Descriptive Statistics & Exploratory Data Analysis
This part is the handbook’s diagnostic layer. Its purpose is to help you understand what your data look like before running formal tests or predictive models.
You can work through this entire part with Shiny apps only. Using R and RStudio is optional and is mainly useful if you want fully reproducible scripts or custom extensions.

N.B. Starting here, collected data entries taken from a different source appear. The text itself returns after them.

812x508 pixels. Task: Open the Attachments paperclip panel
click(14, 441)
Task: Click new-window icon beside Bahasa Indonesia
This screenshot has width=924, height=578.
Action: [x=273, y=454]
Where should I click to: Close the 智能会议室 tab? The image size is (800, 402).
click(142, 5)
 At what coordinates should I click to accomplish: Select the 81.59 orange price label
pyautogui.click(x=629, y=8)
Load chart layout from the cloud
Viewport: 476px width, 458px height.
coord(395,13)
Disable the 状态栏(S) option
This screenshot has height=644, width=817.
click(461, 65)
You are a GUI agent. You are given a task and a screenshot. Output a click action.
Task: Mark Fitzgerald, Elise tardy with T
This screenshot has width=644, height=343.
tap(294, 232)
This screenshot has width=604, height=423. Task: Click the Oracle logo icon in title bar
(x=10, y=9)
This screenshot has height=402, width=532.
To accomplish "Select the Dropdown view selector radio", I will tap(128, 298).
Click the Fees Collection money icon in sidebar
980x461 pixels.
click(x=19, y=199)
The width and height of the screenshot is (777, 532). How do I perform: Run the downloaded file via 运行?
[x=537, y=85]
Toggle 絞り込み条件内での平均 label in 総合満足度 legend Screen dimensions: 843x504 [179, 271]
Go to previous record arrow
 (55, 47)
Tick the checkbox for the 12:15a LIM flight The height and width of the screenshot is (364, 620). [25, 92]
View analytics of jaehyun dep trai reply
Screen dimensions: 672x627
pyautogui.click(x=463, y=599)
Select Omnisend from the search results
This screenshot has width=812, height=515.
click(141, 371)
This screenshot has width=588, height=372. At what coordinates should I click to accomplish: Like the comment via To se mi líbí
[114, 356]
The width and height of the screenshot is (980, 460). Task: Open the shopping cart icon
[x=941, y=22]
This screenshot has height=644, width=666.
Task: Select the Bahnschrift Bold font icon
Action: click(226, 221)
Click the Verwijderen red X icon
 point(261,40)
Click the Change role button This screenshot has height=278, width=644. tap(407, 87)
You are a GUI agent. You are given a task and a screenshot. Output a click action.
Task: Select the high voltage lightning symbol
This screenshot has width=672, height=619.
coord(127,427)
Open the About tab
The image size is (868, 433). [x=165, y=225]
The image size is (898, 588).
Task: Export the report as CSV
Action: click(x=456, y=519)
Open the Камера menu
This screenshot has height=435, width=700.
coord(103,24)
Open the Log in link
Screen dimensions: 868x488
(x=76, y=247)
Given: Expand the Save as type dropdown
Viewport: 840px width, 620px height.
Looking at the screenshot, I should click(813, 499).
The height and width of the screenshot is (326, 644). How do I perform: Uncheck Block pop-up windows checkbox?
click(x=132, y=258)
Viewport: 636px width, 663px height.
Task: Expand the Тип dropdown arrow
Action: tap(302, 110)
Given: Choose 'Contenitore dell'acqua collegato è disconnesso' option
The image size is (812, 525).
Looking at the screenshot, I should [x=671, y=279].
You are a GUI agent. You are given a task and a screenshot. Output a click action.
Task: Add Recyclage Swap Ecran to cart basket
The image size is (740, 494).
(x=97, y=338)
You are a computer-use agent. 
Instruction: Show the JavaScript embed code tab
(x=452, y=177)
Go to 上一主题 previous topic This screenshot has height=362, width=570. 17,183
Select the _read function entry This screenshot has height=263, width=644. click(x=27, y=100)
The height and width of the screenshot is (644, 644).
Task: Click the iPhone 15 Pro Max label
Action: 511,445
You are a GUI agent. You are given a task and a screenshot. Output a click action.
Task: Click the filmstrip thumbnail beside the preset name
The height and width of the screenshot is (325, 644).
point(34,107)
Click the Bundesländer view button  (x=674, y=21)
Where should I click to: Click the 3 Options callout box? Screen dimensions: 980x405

How This Part Is Structured
The chapters are organized as a progression from basic data understanding to deeper pattern discovery:
| Block | Purpose | Main chapters |
|---|---|---|
| Data foundations | Identify variable types and data layout | Types of Data, Datasheets |
| Categorical summaries | Summarize counts and evaluate binary classification outputs | Frequency Plot, Frequency Table, Contingency Table, Binomial Classification Metrics, Confusion Matrix, ROC Analysis |
| Univariate numeric exploration | Describe center, spread, shape, and outliers | Stem-and-Leaf Plot, Histogram, Quantiles, Central Tendency, Variability, Skewness & Kurtosis, Boxplot |
| Bivariate and multivariate structure | Study relationships between variables | Scatterplot, Pearson/Rank/Partial Correlation, Simple Linear Regression, Moments, KDE, Bivariate Density |
| Distribution diagnostics and transformations | Check distributional assumptions and improve fit | QQ Plot, Normal Probability Plot, PPCC Plot, Box-Cox Normality Plot |
| Reliability and ranking tools | Evaluate score consistency and ordered comparisons | Survey Scores Rank Order Comparison, Cronbach Alpha |
| Time-ordered exploratory diagnostics | Detect trend, seasonality, dependence, and spectral structure | Equi-distant Time Series, Time Series Plot, Mean Plot, Blocked Bootstrap Plot, Standard Deviation-Mean Plot, Variance Reduction Matrix, (Partial) Autocorrelation Function, Periodogram & Cumulative Periodogram |
| Integrated practice | Apply methods end-to-end | Problems |
How To Use It
If your data are categorical, start with the categorical-summaries block.
If your data are numeric and cross-sectional, start with histogram/quantiles/boxplot and then move to relationship chapters.
If your data are time-indexed, start directly at the time-ordered diagnostics block.
Use this section to produce a clear exploratory summary: what patterns are present, which assumptions look plausible, and what to analyze next. For navigation, combine this with the purpose framing in 4 The Big Picture: Why We Analyze Data (Chapter 4) and the method map in Appendix A — Method Selection Guide (Appendix A).